Том 9 — страница 114 из 144

В Азии, судя по последним сообщениям, дело принимает для турок еще более благоприятный оборот, чем в Европе. Имеются сведения, что черкесские племена охвачены всеобщим восстанием против русских и действуют объединенными силами, что в их руках находятся ворота Кавказа и коммуникации в тылу у графа Воронцова перерезаны, в то время как с фронта на него наседают турецкие войска. Итак, с самого начала война повсюду принесла поражения царю. Будем надеяться, что так оно продолжится до конца и что война научит русских и их правительство умерять свое честолюбие и высокомерие и побудит их отныне заниматься лишь своими собственными делами.

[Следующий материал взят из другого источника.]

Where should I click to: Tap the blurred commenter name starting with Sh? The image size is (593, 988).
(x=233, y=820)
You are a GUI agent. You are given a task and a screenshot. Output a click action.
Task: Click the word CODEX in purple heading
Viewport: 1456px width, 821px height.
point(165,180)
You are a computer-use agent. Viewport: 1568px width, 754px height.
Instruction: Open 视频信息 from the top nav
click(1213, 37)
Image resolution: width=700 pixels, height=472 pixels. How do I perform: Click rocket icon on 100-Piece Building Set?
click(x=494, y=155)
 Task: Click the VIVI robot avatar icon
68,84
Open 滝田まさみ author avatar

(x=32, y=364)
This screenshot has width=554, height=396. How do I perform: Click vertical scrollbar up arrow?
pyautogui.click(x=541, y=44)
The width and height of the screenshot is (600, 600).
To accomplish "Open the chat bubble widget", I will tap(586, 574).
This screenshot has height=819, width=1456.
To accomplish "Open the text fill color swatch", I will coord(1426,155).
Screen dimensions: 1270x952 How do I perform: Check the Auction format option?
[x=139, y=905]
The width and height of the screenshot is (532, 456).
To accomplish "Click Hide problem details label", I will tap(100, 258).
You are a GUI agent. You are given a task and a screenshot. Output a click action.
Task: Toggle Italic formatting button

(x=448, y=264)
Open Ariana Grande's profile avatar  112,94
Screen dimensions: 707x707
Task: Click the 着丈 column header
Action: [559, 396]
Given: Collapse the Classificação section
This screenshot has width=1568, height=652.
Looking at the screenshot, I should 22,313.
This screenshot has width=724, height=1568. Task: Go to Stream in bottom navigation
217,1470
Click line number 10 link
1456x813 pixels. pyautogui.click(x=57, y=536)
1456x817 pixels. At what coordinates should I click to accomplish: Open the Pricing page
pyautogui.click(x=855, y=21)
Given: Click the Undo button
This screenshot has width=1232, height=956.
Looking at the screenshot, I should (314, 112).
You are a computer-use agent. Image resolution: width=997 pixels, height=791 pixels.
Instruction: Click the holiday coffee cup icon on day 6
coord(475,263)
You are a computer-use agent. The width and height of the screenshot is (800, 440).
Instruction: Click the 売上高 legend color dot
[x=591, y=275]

Написано Ф. Энгельсом около 18 ноября

Напечатано в газете «New-York Daily Tribune» № 3944, 7 декабря 1853 г. в качестве передовой

Печатается по тексту газеты

Перевод с английского

На русском языке публикуется впервые

К. МАРКСРЫЦАРЬ БЛАГОРОДНОГО СОЗНАНИЯ[365]

Написано К. Марксом около 21–28 ноября 1853 г.

Напечатано отдельной брошюрой в январе 1854 г. в Нью-Йорке

Печатается по тексту брошюры

Перевод с немецкого

Подпись: Карл Маркс



Титульный лист первого издания памфлета К. Маркса «Рыцарь благородного сознания»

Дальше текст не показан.